[begin Records supplied]
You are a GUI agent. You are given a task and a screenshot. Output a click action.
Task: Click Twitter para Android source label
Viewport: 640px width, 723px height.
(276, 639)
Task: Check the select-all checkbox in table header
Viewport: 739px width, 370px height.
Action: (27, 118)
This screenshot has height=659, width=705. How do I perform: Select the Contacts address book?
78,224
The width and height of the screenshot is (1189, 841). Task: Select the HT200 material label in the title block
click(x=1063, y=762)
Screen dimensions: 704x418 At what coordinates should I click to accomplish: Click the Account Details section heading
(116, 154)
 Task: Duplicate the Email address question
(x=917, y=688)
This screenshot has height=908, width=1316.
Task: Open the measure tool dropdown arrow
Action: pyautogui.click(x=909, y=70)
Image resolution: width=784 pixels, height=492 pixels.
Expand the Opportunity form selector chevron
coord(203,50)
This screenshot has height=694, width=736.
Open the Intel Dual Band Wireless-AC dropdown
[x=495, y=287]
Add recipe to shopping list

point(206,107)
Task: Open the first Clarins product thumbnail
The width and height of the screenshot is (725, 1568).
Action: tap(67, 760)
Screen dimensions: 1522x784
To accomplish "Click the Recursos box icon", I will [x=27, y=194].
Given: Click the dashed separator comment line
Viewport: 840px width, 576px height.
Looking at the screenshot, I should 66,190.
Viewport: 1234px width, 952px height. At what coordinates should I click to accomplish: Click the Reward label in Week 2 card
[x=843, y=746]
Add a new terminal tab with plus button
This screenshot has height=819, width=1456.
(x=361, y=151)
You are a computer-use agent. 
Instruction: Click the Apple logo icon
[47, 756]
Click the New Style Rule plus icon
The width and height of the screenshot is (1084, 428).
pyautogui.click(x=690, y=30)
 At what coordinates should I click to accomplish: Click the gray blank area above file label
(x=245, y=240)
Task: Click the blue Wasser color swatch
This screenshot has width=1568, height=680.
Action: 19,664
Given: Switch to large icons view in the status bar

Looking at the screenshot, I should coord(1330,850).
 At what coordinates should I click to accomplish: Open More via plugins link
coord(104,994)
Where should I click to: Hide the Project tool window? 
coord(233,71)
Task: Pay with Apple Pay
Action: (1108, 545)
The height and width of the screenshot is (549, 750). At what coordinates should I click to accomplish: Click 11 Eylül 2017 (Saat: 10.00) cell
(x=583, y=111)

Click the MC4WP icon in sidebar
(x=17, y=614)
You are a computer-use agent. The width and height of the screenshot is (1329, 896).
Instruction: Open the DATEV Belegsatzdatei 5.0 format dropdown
[end Records supplied]
* Work required
Count the lines above that contain the word "agent", treating uppercase and lowercase as different. Reply with the number only.

* Solution to the exercise
3